> _Short task 1_
Swap "Privacy Policy" for "Terms of Use" in the entries further down, and reproduce those entries with nothing else changed.
-- Start Excerpted text --
Welcome to WebmasterWorld Guest from 54.234.8.146

Forum Moderators: buckworks & eWhisper & skibum

Message Too Old, No Replies

AdwordsBot, please stop lowercasing destination urls!

They won't work on some servers... especially mine :(

     

Sujan

8:48 pm on Mar 30, 2008 (gmt 0)

10+ Year Member



Dear AdwordsBot,

today you started to lowercase some of the ad destination (click) urls of my ads when checking for availability and quality score.

This may be fine with some servers, and perhaps you even have a valid reason for doing so, but with my server this will cause lots of bad 404 errors you don't want to see.

So, please, go back to your old behaviour and just use the urls I entered in your big brother's GUI interface.

Thanks,
Sujan

Sujan

8:51 pm on Mar 30, 2008 (gmt 0)

10+ Year Member



PS: Some info for your makers:

IP: 66.249.85.68
Hostname: ff-in-f68.google.com
User-Agent: Mozilla/4.0 (compatible; MSIE 6.0; Windows NT 5.1; SV1)
Details: "kdlii" instead of "KDLII" in url, not replacing DKI

Sujan

10:37 am on Mar 31, 2008 (gmt 0)

10+ Year Member



Last night 74.125.16.37 started to do the same...

nakita_dog

1:32 pm on Mar 31, 2008 (gmt 0)

5+ Year Member



Why not just account for the lowercase version and do a 301 redirect to the mixed case version.

Sujan

7:10 pm on Mar 31, 2008 (gmt 0)

10+ Year Member



Because that would be ~ 1.000.000 possible redirects :)

Receptional Andy

7:13 pm on Mar 31, 2008 (gmt 0)



that would be ~ 1.000.000 possible redirects

Is there a pattern between URLs that would need to redirect? If so, it's likely an accomplishable task.

Sure, if bots make mistakes the makers should fix them, but there's no harm in a helping hand if possible :)

jdMorgan

7:49 pm on Mar 31, 2008 (gmt 0)

WebmasterWorld Senior Member jdmorgan is a WebmasterWorld Top Contributor of All Time 10+ Year Member



Are you sure that's AdwordsBot, and not a scraper crawling through a Google proxy?
-- End Excerpted text --
> _Short task 2_
From the forum thread above, copy word for word the passage that begins at the words "8:48 pm on Mar" and stops after "want to see.".
-- Start Items --
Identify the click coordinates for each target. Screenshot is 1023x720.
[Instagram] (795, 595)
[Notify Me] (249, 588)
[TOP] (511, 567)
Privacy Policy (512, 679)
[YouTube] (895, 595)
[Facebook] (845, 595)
-- End Items --
> _Exercise output 1_
Identify the click coordinates for each target. Screenshot is 1023x720.
[Instagram] (795, 595)
[Notify Me] (249, 588)
[TOP] (511, 567)
Terms of Use (512, 679)
[YouTube] (895, 595)
[Facebook] (845, 595)

> _Exercise output 2_
8:48 pm on Mar 30, 2008 (gmt 0)

10+ Year Member



Dear AdwordsBot,

today you started to lowercase some of the ad destination (click) urls of my ads when checking for availability and quality score.

This may be fine with some servers, and perhaps you even have a valid reason for doing so, but with my server this will cause lots of bad 404 errors you don't want to see.